## RECORD EXTRACTS

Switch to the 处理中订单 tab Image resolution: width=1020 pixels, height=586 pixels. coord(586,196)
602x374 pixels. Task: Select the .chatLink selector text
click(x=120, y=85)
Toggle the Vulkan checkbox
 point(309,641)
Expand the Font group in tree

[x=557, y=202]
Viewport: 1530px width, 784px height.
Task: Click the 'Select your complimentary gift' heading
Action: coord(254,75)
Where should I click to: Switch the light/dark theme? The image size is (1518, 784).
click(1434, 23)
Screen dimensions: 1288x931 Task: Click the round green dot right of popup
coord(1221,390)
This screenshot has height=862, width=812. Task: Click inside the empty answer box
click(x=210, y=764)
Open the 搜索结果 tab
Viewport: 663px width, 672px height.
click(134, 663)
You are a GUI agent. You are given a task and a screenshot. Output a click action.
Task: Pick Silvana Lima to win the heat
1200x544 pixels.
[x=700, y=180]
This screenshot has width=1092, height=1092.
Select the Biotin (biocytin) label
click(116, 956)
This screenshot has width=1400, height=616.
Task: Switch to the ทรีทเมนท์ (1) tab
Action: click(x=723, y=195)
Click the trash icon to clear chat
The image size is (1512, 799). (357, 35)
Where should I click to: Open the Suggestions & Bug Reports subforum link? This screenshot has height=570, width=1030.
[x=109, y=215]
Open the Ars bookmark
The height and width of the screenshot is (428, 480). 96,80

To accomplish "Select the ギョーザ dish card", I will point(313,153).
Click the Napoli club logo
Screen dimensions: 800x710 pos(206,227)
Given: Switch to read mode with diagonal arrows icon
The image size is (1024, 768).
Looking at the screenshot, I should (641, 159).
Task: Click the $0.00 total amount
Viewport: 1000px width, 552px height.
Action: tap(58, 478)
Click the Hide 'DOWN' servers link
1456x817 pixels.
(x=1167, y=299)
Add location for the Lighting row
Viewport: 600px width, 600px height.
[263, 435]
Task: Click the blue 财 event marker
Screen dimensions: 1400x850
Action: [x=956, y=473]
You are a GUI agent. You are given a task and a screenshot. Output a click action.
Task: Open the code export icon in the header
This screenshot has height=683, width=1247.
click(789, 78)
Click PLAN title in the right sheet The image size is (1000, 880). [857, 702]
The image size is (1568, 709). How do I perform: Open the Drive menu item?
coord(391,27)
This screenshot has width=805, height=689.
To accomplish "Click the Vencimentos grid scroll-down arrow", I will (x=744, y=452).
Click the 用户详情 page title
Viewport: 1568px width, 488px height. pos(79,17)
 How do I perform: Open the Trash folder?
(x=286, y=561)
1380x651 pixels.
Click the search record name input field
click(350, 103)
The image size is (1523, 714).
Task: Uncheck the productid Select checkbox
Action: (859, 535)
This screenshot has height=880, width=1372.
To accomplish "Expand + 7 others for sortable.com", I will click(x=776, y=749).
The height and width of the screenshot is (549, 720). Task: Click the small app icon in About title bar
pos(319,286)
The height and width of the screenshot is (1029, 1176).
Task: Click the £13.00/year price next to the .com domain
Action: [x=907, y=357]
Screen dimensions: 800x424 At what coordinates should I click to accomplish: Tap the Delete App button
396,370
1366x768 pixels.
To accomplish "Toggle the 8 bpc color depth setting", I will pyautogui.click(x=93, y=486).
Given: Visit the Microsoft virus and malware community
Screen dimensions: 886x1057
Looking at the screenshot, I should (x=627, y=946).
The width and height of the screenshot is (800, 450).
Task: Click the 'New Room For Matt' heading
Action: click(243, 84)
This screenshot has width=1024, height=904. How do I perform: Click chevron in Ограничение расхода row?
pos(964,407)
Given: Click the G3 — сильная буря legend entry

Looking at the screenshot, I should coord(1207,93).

## THE TASK
What you need to do is repeat every record above exactly.

## ANSWER SPACE
Switch to the 处理中订单 tab Image resolution: width=1020 pixels, height=586 pixels. coord(586,196)
602x374 pixels. Task: Select the .chatLink selector text
click(x=120, y=85)
Toggle the Vulkan checkbox
 point(309,641)
Expand the Font group in tree

[x=557, y=202]
Viewport: 1530px width, 784px height.
Task: Click the 'Select your complimentary gift' heading
Action: coord(254,75)
Where should I click to: Switch the light/dark theme? The image size is (1518, 784).
click(1434, 23)
Screen dimensions: 1288x931 Task: Click the round green dot right of popup
coord(1221,390)
This screenshot has height=862, width=812. Task: Click inside the empty answer box
click(x=210, y=764)
Open the 搜索结果 tab
Viewport: 663px width, 672px height.
click(134, 663)
You are a GUI agent. You are given a task and a screenshot. Output a click action.
Task: Pick Silvana Lima to win the heat
1200x544 pixels.
[x=700, y=180]
This screenshot has width=1092, height=1092.
Select the Biotin (biocytin) label
click(116, 956)
This screenshot has width=1400, height=616.
Task: Switch to the ทรีทเมนท์ (1) tab
Action: click(x=723, y=195)
Click the trash icon to clear chat
The image size is (1512, 799). (357, 35)
Where should I click to: Open the Suggestions & Bug Reports subforum link? This screenshot has height=570, width=1030.
[x=109, y=215]
Open the Ars bookmark
The height and width of the screenshot is (428, 480). 96,80

To accomplish "Select the ギョーザ dish card", I will point(313,153).
Click the Napoli club logo
Screen dimensions: 800x710 pos(206,227)
Given: Switch to read mode with diagonal arrows icon
The image size is (1024, 768).
Looking at the screenshot, I should (641, 159).
Task: Click the $0.00 total amount
Viewport: 1000px width, 552px height.
Action: tap(58, 478)
Click the Hide 'DOWN' servers link
1456x817 pixels.
(x=1167, y=299)
Add location for the Lighting row
Viewport: 600px width, 600px height.
[263, 435]
Task: Click the blue 财 event marker
Screen dimensions: 1400x850
Action: [x=956, y=473]
You are a GUI agent. You are given a task and a screenshot. Output a click action.
Task: Open the code export icon in the header
This screenshot has height=683, width=1247.
click(789, 78)
Click PLAN title in the right sheet The image size is (1000, 880). [857, 702]
The image size is (1568, 709). How do I perform: Open the Drive menu item?
coord(391,27)
This screenshot has width=805, height=689.
To accomplish "Click the Vencimentos grid scroll-down arrow", I will (x=744, y=452).
Click the 用户详情 page title
Viewport: 1568px width, 488px height. pos(79,17)
 How do I perform: Open the Trash folder?
(x=286, y=561)
1380x651 pixels.
Click the search record name input field
click(350, 103)
The image size is (1523, 714).
Task: Uncheck the productid Select checkbox
Action: (859, 535)
This screenshot has height=880, width=1372.
To accomplish "Expand + 7 others for sortable.com", I will click(x=776, y=749).
The height and width of the screenshot is (549, 720). Task: Click the small app icon in About title bar
pos(319,286)
The height and width of the screenshot is (1029, 1176).
Task: Click the £13.00/year price next to the .com domain
Action: [x=907, y=357]
Screen dimensions: 800x424 At what coordinates should I click to accomplish: Tap the Delete App button
396,370
1366x768 pixels.
To accomplish "Toggle the 8 bpc color depth setting", I will pyautogui.click(x=93, y=486).
Given: Visit the Microsoft virus and malware community
Screen dimensions: 886x1057
Looking at the screenshot, I should (x=627, y=946).
The width and height of the screenshot is (800, 450).
Task: Click the 'New Room For Matt' heading
Action: click(243, 84)
This screenshot has width=1024, height=904. How do I perform: Click chevron in Ограничение расхода row?
pos(964,407)
Given: Click the G3 — сильная буря legend entry

Looking at the screenshot, I should coord(1207,93).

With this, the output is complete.